Oxford Economics: PH inflation, GDP growth to benefit from global oil price drop
MANILA, Philippines — Consumer prices in the Philippines and its economic growth stand to benefit from lower global oil prices, which UK-based Oxford Economics said may serve as a “modest” offset to the adverse impact of the COVID-19 outbreak.
“Under the current period of extreme uncertainty, the economic boost from a decline in oil prices will be modest. Relative to previous oil price collapses, monetary authorities will find it difficult to respond to the negative demand shock as deflationary pressures mount,” Oxford Economics economists Gabriel Sterne and Luka Raznatovic said in a March 10 report titled “Weak oil a modest global offset to coronavirus impact.”
Over the weekend, world oil prices plunged to a four-year low of about $30 per barrel over fears that the spread of COVID-19 was depleting global demand amid slower travel, tourism and manufacturing, coupled with the failure of the Organization of the Petroleum Exporting Countries (Opec) to agree on production cuts, Oxford Economics noted.
In case global oil prices stayed at the $30-per-barrel level for the rest of the year, an additional 0.5-1 percent could be added to the Philippines’ gross domestic product (GDP), Oxford Economics estimates showed.
Besides the Philippines, the other economies that could be big “winners” from an oil price slump would be China, India, Indonesia and Argentina, while Russia, Saudi Arabia, the United Arab Emirates (UAE), Mexico, Australia, Norway, Romania and Malaysia shall be the “losers,” Oxford Economics said.
On a global level, a low oil price environment would add 0.3 percent to world GDP, based on Oxford Economics estimates.
As for inflation, the global rate of increase in prices of basic commodities may dip by 1.1 percentage point (ppt) below baseline this year if oil prices continue to slide.
At a $30-per-barrel oil price scenario, inflation in the Philippines would be reduced by about 0.9 ppt from baseline.
Among emerging markets, India, China, the UAE, Indonesia, Poland, Bulgaria and Slovenia would also see 0.8-1.3 ppt reduction in inflation amid lower oil prices.
Oxford Economics noted that emerging market inflation was more sensitive to petroleum price adjustments relative to the world average as “advanced economies tend to use oil less intensively and so are less positively affected.”
“Cheaper oil prices should boost households’ real income growth, bolstering spending power once the recovery begins. But that point could still be a way off. In the short run, such income gains may not boost spending much given pessimism regarding coronavirus and the subdued consumer and business confidence,” Oxford Economics said.

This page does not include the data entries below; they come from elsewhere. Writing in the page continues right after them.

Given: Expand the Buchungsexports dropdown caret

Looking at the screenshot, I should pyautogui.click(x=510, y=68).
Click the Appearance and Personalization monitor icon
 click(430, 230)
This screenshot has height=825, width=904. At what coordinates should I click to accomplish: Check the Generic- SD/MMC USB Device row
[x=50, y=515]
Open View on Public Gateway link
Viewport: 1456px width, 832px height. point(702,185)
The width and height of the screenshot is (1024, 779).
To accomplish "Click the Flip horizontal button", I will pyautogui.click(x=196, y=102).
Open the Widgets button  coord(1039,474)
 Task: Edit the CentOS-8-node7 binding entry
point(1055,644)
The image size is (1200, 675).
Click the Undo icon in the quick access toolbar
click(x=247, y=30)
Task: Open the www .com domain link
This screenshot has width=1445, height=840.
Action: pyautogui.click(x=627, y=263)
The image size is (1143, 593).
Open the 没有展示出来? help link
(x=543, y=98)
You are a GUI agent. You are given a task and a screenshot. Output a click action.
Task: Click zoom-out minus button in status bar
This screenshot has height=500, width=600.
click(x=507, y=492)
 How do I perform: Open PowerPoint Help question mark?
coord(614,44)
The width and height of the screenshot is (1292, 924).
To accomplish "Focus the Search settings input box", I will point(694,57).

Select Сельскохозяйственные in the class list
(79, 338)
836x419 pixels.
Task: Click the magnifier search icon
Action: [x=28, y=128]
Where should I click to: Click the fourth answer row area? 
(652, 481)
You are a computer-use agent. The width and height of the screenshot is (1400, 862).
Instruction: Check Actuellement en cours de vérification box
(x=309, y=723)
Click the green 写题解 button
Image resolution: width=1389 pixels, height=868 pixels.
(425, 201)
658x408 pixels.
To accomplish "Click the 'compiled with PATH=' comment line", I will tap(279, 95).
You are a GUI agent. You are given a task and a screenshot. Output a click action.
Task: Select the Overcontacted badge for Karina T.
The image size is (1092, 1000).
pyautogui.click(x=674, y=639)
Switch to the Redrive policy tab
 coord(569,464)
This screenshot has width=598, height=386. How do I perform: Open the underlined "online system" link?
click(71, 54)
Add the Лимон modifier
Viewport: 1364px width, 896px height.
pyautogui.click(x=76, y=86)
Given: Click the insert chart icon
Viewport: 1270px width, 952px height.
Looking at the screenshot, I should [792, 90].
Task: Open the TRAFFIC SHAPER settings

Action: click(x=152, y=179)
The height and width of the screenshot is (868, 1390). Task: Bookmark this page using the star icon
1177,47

Last Tuesday, Bangko Sentral ng Pilipinas (BSP) Deputy Governor Francisco G. Dakila Jr. pointed to a downside risk to domestic inflation partly due to the lower outlook for global oil prices.
But the state planning agency National Economic and Development Authority (Neda) had projected monthly inflation increase of 0.1-0.2 ppt as COVID-19 resulted into both demand- and supply-side risks.